But you can’t expect to see God’s glory if you’re always rushing about, or closed up indoors, or distracted by problem-solving every difficulty you encounter, or preoccupied by some mind-numbing exercise in futility like cleaning out your email.

There really is magic in our world, don’t laugh because C.S. Lewis would totally agree with me!

To see the magic – to see God’s glory – you must position yourself to see it.

You can’t expect to experience God when you give him whatever time is left over at the end of the week, when you’re burned out, the bills are all paid, despondency from daily trials sets in, and you’ve become distracted by leisure on your weekend days.

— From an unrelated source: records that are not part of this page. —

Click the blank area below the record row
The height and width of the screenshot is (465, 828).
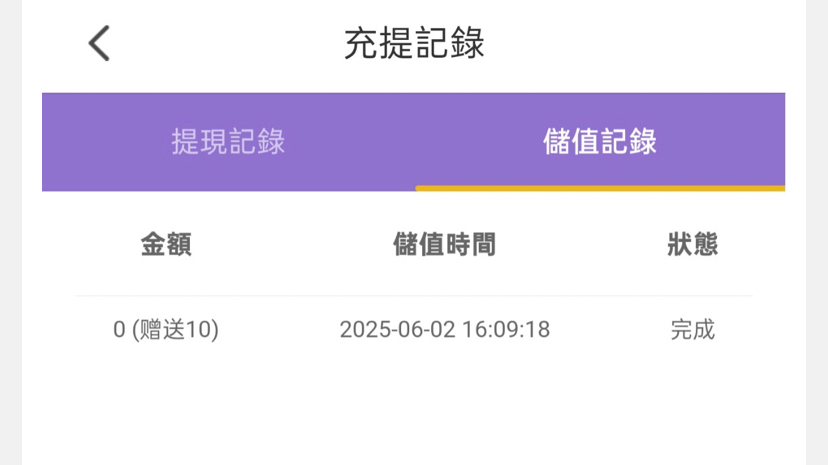pyautogui.click(x=414, y=410)
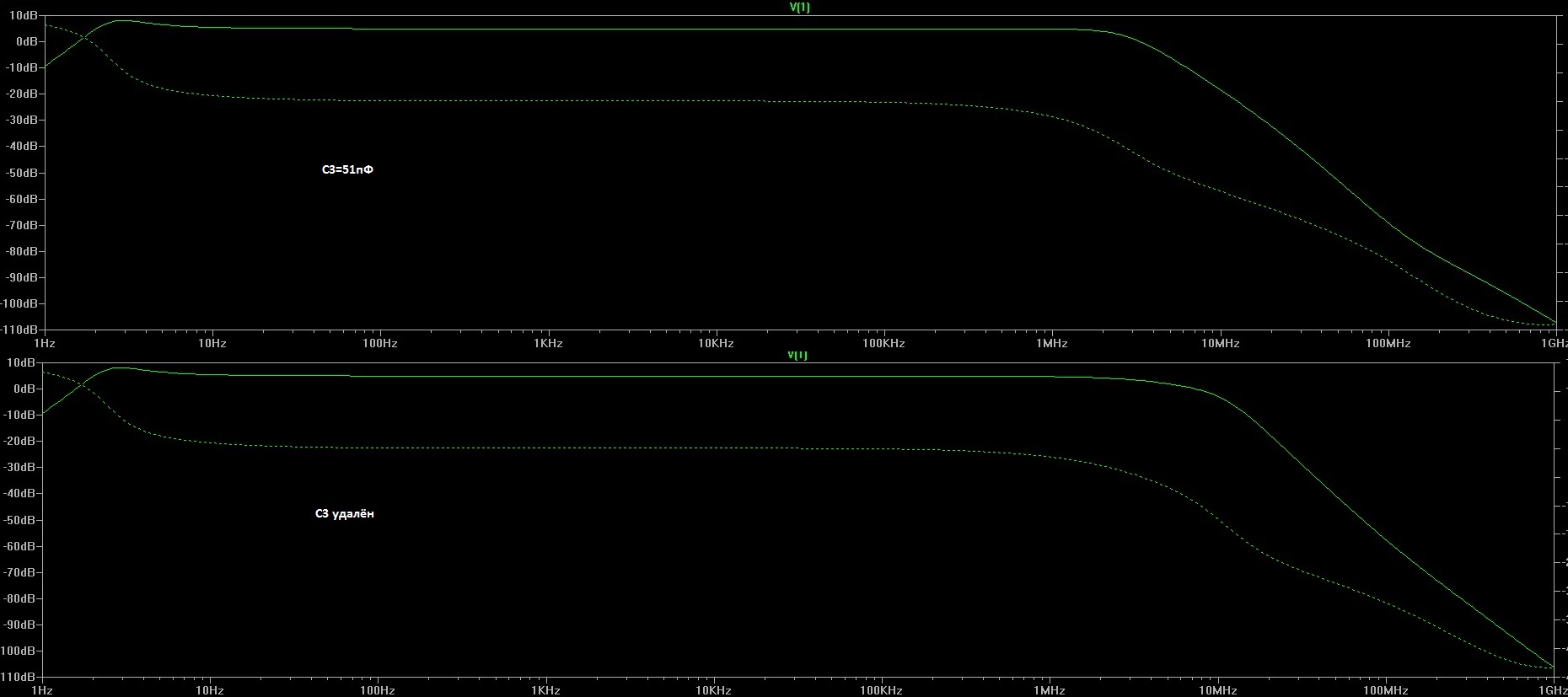Click 100MHz tick label in bottom pane
Screen dimensions: 1568x697
[x=1386, y=690]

You have to look up at the sky, at the end of a very long day and realize that the sunset appears to be a series of strategically placed brushstrokes, strewn across the sky in what appears to be 11 different shades of orange and pink.

You have to notice the oddity of squirrels when they dart across your lawn. How are they able to move so fast with such little feet? How do they get their tails to be so fluffy if they never brush them?

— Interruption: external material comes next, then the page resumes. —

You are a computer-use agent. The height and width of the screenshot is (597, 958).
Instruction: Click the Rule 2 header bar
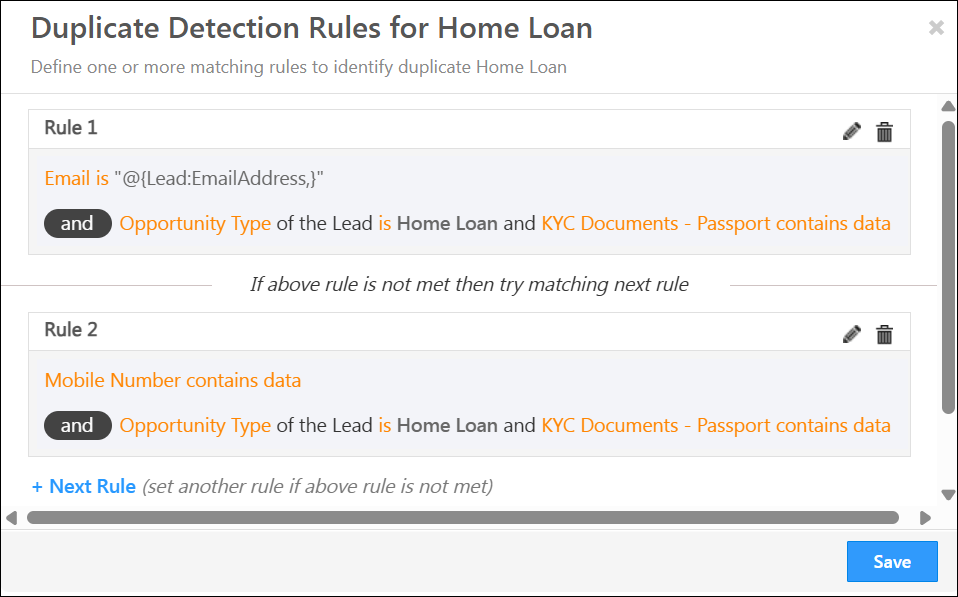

You have to look at a newborn baby and wonder how something so little, so utterly defenseless and delicate can even make it past their first year of life?

You have to look at the married couple in the line behind you at Target and marvel at how a man and a woman can love each other at all, when people are so messed up and human emotions seem to fluctuate on a minute-by-minute basis.

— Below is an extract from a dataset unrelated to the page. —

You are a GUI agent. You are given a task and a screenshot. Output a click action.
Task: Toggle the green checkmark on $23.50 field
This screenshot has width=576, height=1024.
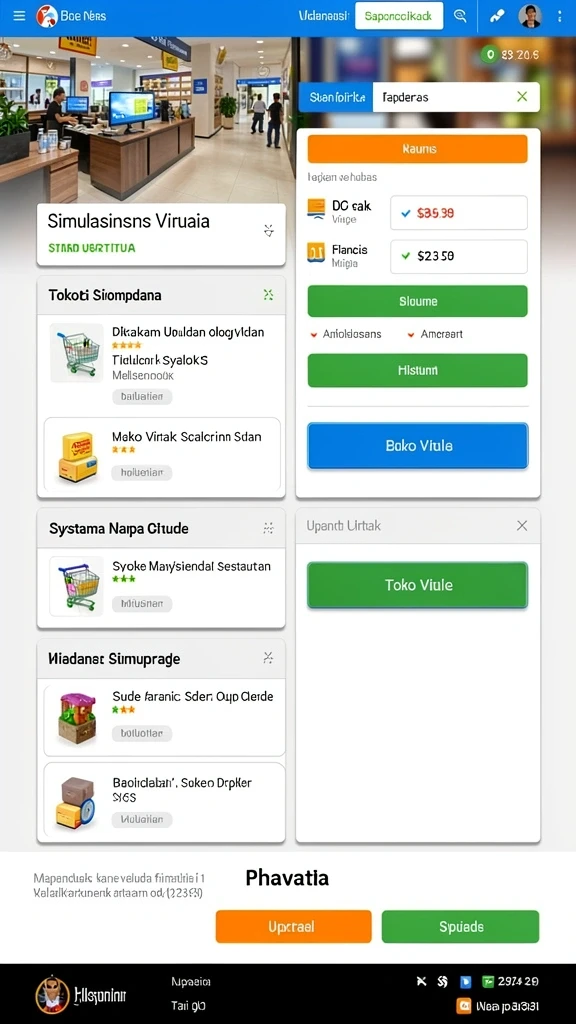(406, 256)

You have to run your hands through the grass and consider that they were made in the shape of blades and not circles.

You have to ask God random questions in your prayer journal, like: Why are bald eagles bald, does it make them more aerodynamic?

You have to make time to ponder things like flowers that can thrive in bitterly cold temperatures of -20 degrees Fahrenheit—Edelweiss anybody?

You have to consider what Mark Batterson says in his book “In A Pit With A Lion On A Snowy Day,” that your best thoughts about God, on your best days, fall 13.7 billion light years short of God’s thoughts. Apparently, astrophysicists have discovered that the farthest galaxy from ours is at least 13.7 billion light years away (it’s probably even farther than that now).

All of this is glorious to me . . .

So here’s my thought, instead of waiting for God to blast me with some rhapsodic theophany, or a sublime vision maybe I should just start paying attention to things that are actually happening around me. I mean if God wants to give me a rhapsodic experience of his glory, he can definitely do that, but maybe I don’t need it. Now that I’m looking for God’s glory intentionally, it just seems so pervasive in all of life.

His glory sticks out, like a red-head in a sea of blonde people—you just can’t miss it.

What I’m saying is that seeing God should be a normal and obvious experience, because his glory is just so everywhere.

I think Jesus would agree with me too. Jesus constantly drew his experiences of God the Father from the natural world around him.

He told the disciples to “consider the lilies” in Luke 12:27. And he used many parables about things like farming and sheep to explain the Kingdom of God. He didn’t preach on fancy pulpits, instead he took his disciples to hilltops and lakesides where they could see and encounter God in his creation. And Jesus often sought refuge from the demands of life in quiet places, mostly gardens, most specially the Garden of Gethsemane (John 18:2). I’m sure he probably laid on the grass, alone, starring up in the night sky (sans light pollution) counting stars and pondering the vast, majestic beauty of the Father whom he loved.

Jesus was resourceful like that, he knew how to seek the supernatural in the natural. If Jesus learned how to do this while he walked our Earth, we can learn how to do this too.

This is our privilege as children of the Most High, we have the unique ability to see the magic in ordinary days. We have the gift of seeking God on Earth, while he may be found and everywhere he may be found (Jeremiah 29:13-14). God promised us that if we look for him with our whole hearts, he would let us find him. He promised. He promised.

So, have you seen God today?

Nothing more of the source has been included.